Bury Your Dead
He noticed her bemused look. Laughing at him? He thought not. More likely poking gentle fun at herself and the services of the spa. Her son Marc and his wife Dominique had bought the run-down place a year or so ago and turned it into this magnificent inn and spa. And had invited his mother, Carole Gilbert, to move from Quebec City to Three Pines, to help them run it.
“I can see how you might think so, since I’ve worn my Tai Chi outfit.” He opened his arms so she could see the full splendor of his ski suit. She laughed. “I’ve actually come to ask a favor. May I borrow one of your snowmobiles? I understand you have some for your guests.”
“That’s true, we do. I’ll get Roar Parra to help you.”
“Merci. I thought I’d go into the woods, to the cabin.”
He watched her as he spoke, hoping for a reaction, and got one.
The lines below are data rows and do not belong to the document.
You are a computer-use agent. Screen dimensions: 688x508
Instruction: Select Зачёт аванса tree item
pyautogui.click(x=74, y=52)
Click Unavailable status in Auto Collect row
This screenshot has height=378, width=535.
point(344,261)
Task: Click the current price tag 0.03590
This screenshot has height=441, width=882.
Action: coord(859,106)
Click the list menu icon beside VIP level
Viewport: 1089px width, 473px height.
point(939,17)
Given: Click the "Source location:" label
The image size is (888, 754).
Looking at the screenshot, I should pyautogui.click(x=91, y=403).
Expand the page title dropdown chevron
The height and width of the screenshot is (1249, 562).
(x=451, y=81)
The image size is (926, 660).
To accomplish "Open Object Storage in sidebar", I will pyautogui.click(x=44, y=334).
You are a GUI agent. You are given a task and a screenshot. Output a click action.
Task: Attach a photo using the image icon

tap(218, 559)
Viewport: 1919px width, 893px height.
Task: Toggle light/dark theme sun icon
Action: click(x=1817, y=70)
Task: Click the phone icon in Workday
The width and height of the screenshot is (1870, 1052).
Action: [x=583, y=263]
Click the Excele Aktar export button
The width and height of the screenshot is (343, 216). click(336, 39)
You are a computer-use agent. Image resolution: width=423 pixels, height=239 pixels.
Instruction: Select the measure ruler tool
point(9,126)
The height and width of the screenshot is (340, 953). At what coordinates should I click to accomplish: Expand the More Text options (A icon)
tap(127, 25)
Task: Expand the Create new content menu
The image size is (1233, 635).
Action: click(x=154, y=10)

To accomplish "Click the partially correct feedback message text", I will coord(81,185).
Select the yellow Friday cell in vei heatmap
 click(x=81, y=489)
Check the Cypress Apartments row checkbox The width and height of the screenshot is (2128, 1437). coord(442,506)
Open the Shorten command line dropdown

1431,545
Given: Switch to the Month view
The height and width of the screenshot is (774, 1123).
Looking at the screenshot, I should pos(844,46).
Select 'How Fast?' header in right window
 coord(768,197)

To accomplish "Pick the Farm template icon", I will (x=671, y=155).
The gracious woman became glacial. Interesting how a moment before she’d seemed calm, content, relaxed. And now, while hardly anything had physically changed she suddenly seemed to be made of ice. A chill radiated from her.
“Is that so? Why?”
“Just to see it again. Something to do.”
She examined him closely, her eyes reptilian. Then the mask descended and she once again became the gentille grande dame of the manor house.
“In this weather?” She glanced outside to the falling snow.
“If snow kept me from doing things I’d get nothing done in winter,” he said.
“That’s true,” she admitted. Reluctantly? he wondered. “I don’t suppose you’ve heard, but my husband is living there now.”
“Is that so?” He hadn’t heard. But he did hear her say “husband,” not “former husband.” They’d been separated for years, until Vincent Gilbert had suddenly shown up, uninvited, at the inn and spa at almost exactly the same time the Hermit’s body had appeared.
“Are you sure you wouldn’t prefer a mud wrap?” she asked. “It’s quite similar to an hour with Vincent, I find.”
He laughed. “Non, madame, merci. Will he mind if I drop in?”
“Vincent? I’m afraid I’ve given up trying to figure out how his mind works.” But she relented a little and smiled at the melting man. “I’m sure he’ll be delighted for the company. But you’d better hurry, before it gets too late.”
It was already two in the afternoon. It would be dark by four.
And when the winter sun set on a Québec forest, monsters crawled out of the shadows. Not the B-grade movie monsters, not zombies or mummies or space aliens. But older, subtler wraiths. Invisible creatures that rode in on plunging temperatures. Death by freezing, death by exposure, death by going even a foot off the path, and getting lost. Death, ancient and patient, waited in Québec forests for the sun to set.
“Come with me.”
Carole Gilbert, petite and refined, put on her bulbous coat and joined the alien army. They walked around the side of the inn and spa, through large soft flakes of snow. In the middle distance Inspector Beauvoir could see cross-country skiers striding across the field on well-marked paths. In a few minutes they’d be inside, sipping buttery rum toddies or hot chocolate by the fire, their cheeks rosy, their noses running, rubbing their feet to get the circulation back.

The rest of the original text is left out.